We might pride ourselves on being well informed, yet the reality is that most of what we hear we take on faith, yet how often we repeat it as fact. In contrast, we tend to shrink with embarrassment when someone suggests that our faith is based on myths and superstition (Edward Dowling, S.J., Have You Heard The Good News).

 

But back to Thomas. He wanted not just to see Jesus, but to see and feel Jesus’s wounds. And Jesus, seeming to know Thomas’ demands, appeared to him and acquiesced to Thomas’ demand. “Peace be with you…Put your finger here and see my hands, and bring your hand and put it into my side, and do not be unbelieving, but believe.”


It’s curious that Thomas wanted to encounter the wounds of Jesus. And further, the wounds themselves are curiosity. Why does the Jesus, risen and glorified, still bears wounds? Here’s why: Just as Jesus was transformed by virtue of the Resurrection, so were his wounds.

 

St. Bernard of Clairvaux, who lived in the 12th century, came to be known as the Mellifluous Doctor because of the sweet and spiritually rich body of theological writings he composed. Bernard said the following regarding the wounds of Jesus[1]:


Where can the weak find a place of firm security and peace, except in the wounds of the Savior? They pierced his hands and feet and opened his side with a spear. The piercing nail has become a key to unlock the door. The sword pierced his soul and came close to his heart. Through these sacred wounds we can see the secret of his heart, the great mystery of love, the sincerity of his mercy with which he visited us from on high.

 

Where have your love, your mercy, your compassion shone out more luminously than in your wounds? My merit comes from his mercy. Where sin abounded grace has overflowed. And if the Lord’s mercies are from all ages for ever, I too will sing of the mercies of the Lord for ever.”

 

The river that flows from the pierced side of our Savior is indeed a channel of grace that leads upwards to a heart deep within. There, we find a place of refuge, the source of our medicine. There, we find mercy and love that overcomes all our struggles with sin and the regrets we find hard to shake.
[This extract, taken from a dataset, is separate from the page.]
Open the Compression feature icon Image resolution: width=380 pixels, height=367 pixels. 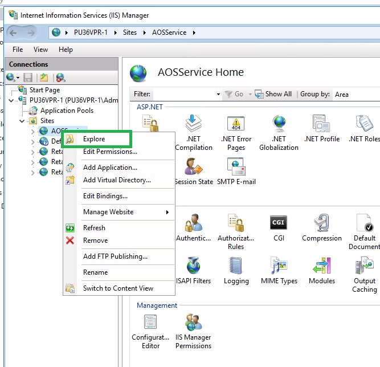point(321,223)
As he did with the Apostle Thomas, Jesus, in his great mercy, is willing to meet us on our level. The great 15th century spiritual writer, Thomas à Kempis, in his devotional book, Imitation of Christ, said it this way: “If you cannot soar up as high as Christ sitting on his throne, behold him hanging on his cross. Rest in Christ's Passion and live willingly in his holy wounds.”


On this Divine Mercy Sunday, we contemplate and rest in Jesus’s wounds—wounds which once were a source of pain for him and a source of shame to us. But now, like radiant jewels, they reveal to us his mercy and are the source where you and I can find healing. His mercy is free. We need only acknowledge our need of it and to desire it. In receiving it, we can then be more effectively, agents of this mercy for others, for a world that so greatly needs to know the healing of Jesus.